At the time I was close to finishing Bridge of Sighs and had pulled it out to read a quote I'd marked. It's where Lou says life is a series of doors, that going through them one at a time like we do, it feels like we're making free will choices, but when we get closer to our final doors, and we look back at our path through all those doors we walk through, it starts seeming inevitable that we could have chosen any other path, that maybe we weren't really making free will decisions after all.
I asked Mom if that made sense to her.
"I don't think your father ever had an affair," she responded. "But I couldn't know for sure."
Her eyes were fixed on some point miles above the ceiling. I gave the "Huh?" response. She searched for moisture in her mouth and continued. "A few women, I wondered. Never worth worrying about, I guess. What we don't know." Then she said something about his Bloody Marys.

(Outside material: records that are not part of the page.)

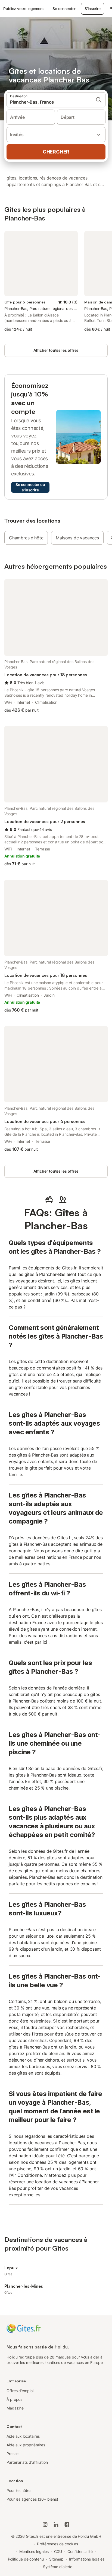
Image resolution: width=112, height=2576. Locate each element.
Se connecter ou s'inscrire (30, 487)
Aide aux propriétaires (26, 2445)
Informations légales (86, 2559)
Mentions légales (34, 2551)
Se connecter (64, 8)
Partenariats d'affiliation (27, 2462)
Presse (12, 2453)
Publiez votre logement (23, 8)
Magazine (15, 2408)
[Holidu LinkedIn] (56, 2524)
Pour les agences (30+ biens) (32, 2499)
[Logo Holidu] (24, 2328)
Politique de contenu (26, 2559)
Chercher (56, 152)
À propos (14, 2399)
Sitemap (56, 2559)
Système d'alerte (58, 2566)
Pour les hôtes (19, 2490)
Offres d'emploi (20, 2390)
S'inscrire (92, 8)
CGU (58, 2551)
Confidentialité (80, 2551)
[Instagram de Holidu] (45, 2524)
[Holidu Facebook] (67, 2524)
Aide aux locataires (23, 2436)
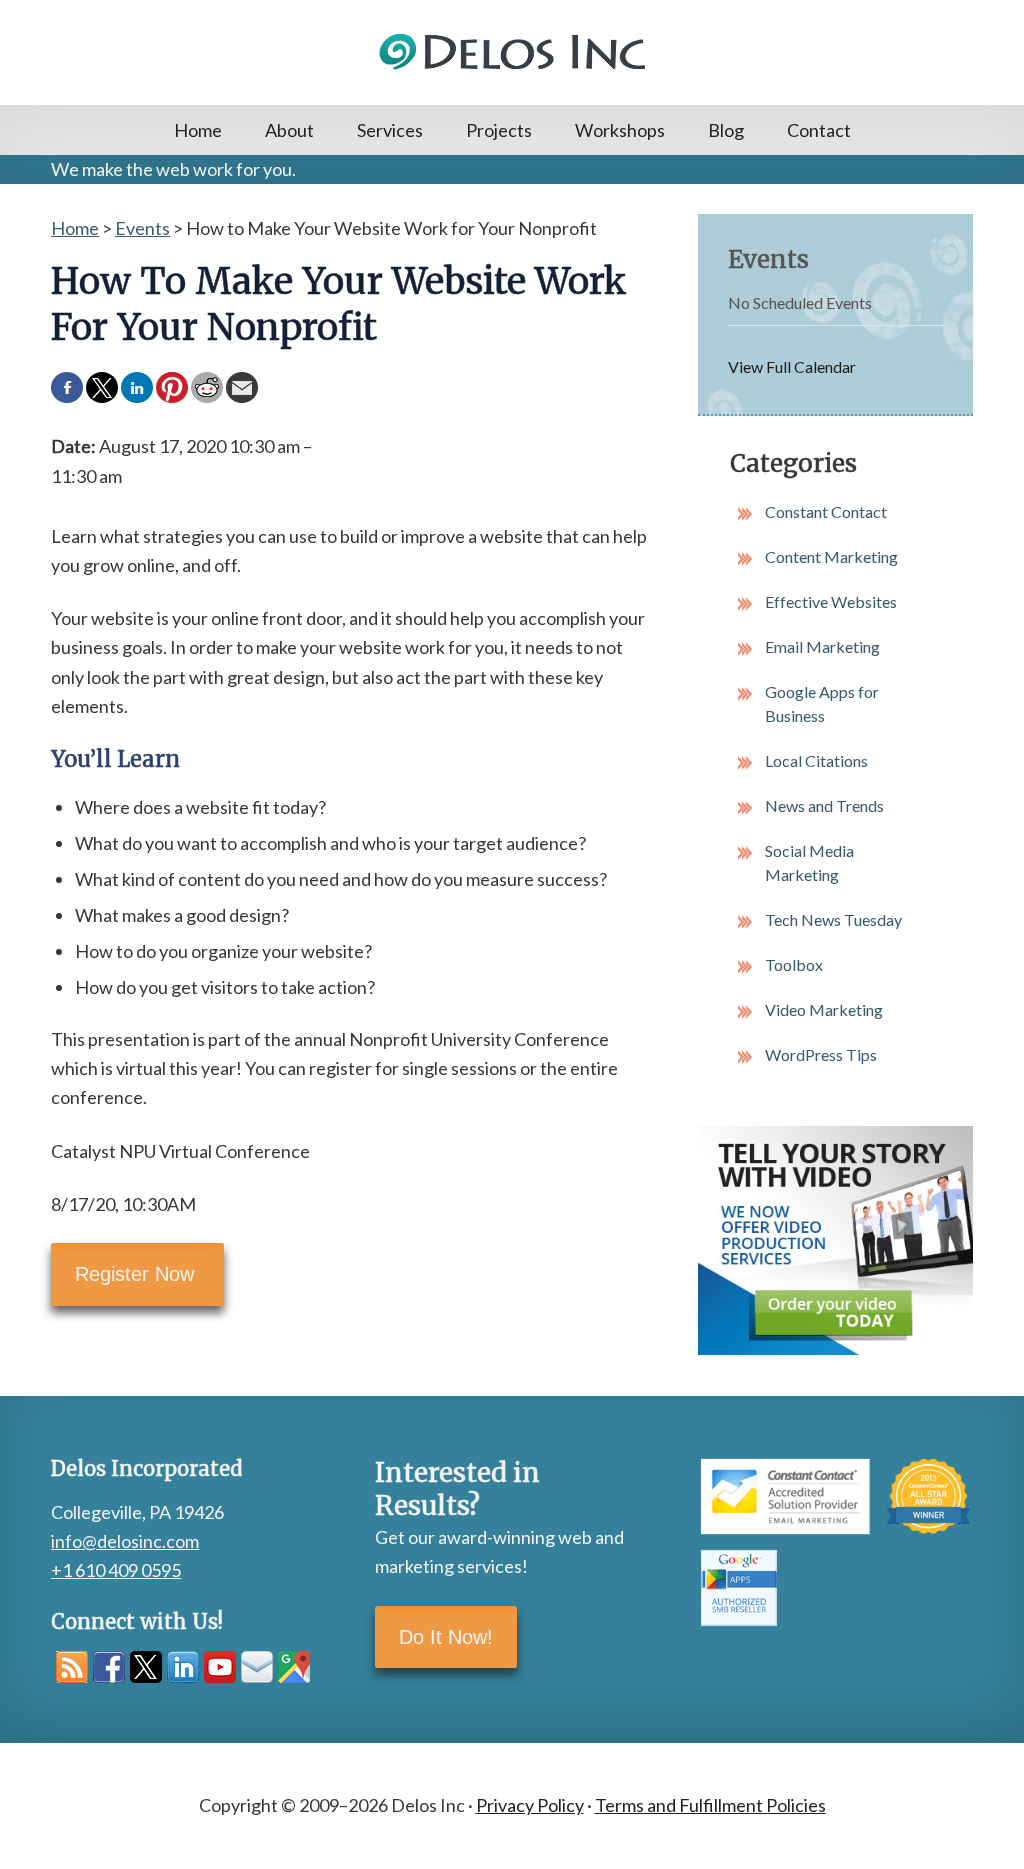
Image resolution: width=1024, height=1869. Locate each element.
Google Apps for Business (822, 703)
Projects (499, 130)
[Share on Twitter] (102, 388)
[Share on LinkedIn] (137, 388)
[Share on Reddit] (207, 388)
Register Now (137, 1274)
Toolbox (794, 964)
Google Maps (294, 1667)
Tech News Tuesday (833, 919)
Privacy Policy (530, 1805)
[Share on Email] (242, 388)
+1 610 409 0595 (116, 1570)
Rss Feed (72, 1667)
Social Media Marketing (809, 862)
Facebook (109, 1667)
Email (257, 1667)
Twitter (146, 1667)
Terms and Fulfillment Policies (710, 1805)
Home (198, 130)
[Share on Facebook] (67, 388)
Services (390, 130)
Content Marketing (831, 556)
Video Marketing (824, 1009)
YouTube (220, 1667)
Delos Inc (512, 52)
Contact (819, 130)
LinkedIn (183, 1667)
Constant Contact (826, 511)
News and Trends (824, 805)
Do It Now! (446, 1637)
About (289, 130)
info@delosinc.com (125, 1541)
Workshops (620, 130)
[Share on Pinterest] (172, 388)
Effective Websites (831, 601)
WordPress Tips (821, 1054)
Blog (726, 130)
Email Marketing (822, 646)
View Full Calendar (792, 366)
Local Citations (816, 760)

What I remember about Dad making a Bloody Mary was how he crushed the ice, and the ice machine stood on the bar and roared and crackled louder than our lawnmower with every cube he'd drop in. I was watching The Karate Kid on HBO and my Dad crushed the ice and conversation between he and Mom and a friend of theirs took on this staccato strobe light feel of pausing with every cube.
"I loved your father so much."
I told her that your books gave me a level of comfort and hope and sadness that I hadn't felt with anyone else. You convince me that humanity is so deeply and pathetically flawed that only some kind of powerful force could have such a sense of humor and love us enough to pull it all off.
"You should write him," Mom said.
"Write who?" I asked. "Dad?" That would be kinda weird. I mean, I'd written him in my journal, but not like an actual letter or anything.
"That author. You talk about him a lot. He seems really important to you."
"He is. But he's a Pulitzer Prize-winning, best-selling author. I think he kinda knows that he's important to lots of people."
"But he doesn't know it about you. And maybe he'd like to know. Maybe all of us like to know those things."
I shrugged and half-nodded. Sure, yeah, but come on.
"Wouldn't you want to know if you gave some stranger hope? I bet you sure would appreciate knowing that. Why is that man any different? I bet that's half the reason he writes."
"What's the other half?" I asked, but in that two-second gap, she had somehow drifted, and she was silent for a long pause. I stood up to look into her face and make sure she was OK.
"I loved his Bloody Marys."
Mr. Russo, you know people. Or, maybe better put, you know people the way I think I know people, or the way I want to know people. You see in them such beauty and such pain, and it's never simple, although their actions may be occasionally predictable or inevitable. More importantly, you love people. You don't love them for the Wizard of Oz facades we all manage to create for others and ourselves. You love them because they all do stupid or inexplicable or random things that are out of character or out of bounds.
The worlds you create, where you are the God of sorts, are places where there's a God who cares for them, who shows grace and understanding and maybe even sympathizes with their plights. I know you love your creations, and you want the best from them, and even as you open that next door for a character, a door you've fated him to open, I know it pains you to do so. Your love of those people passes understanding.
And I just need to thank you personally for that. Every book is a gift, and I'm lucky to receive them.
OK OK, I'm also intensely jealous, but mostly lucky.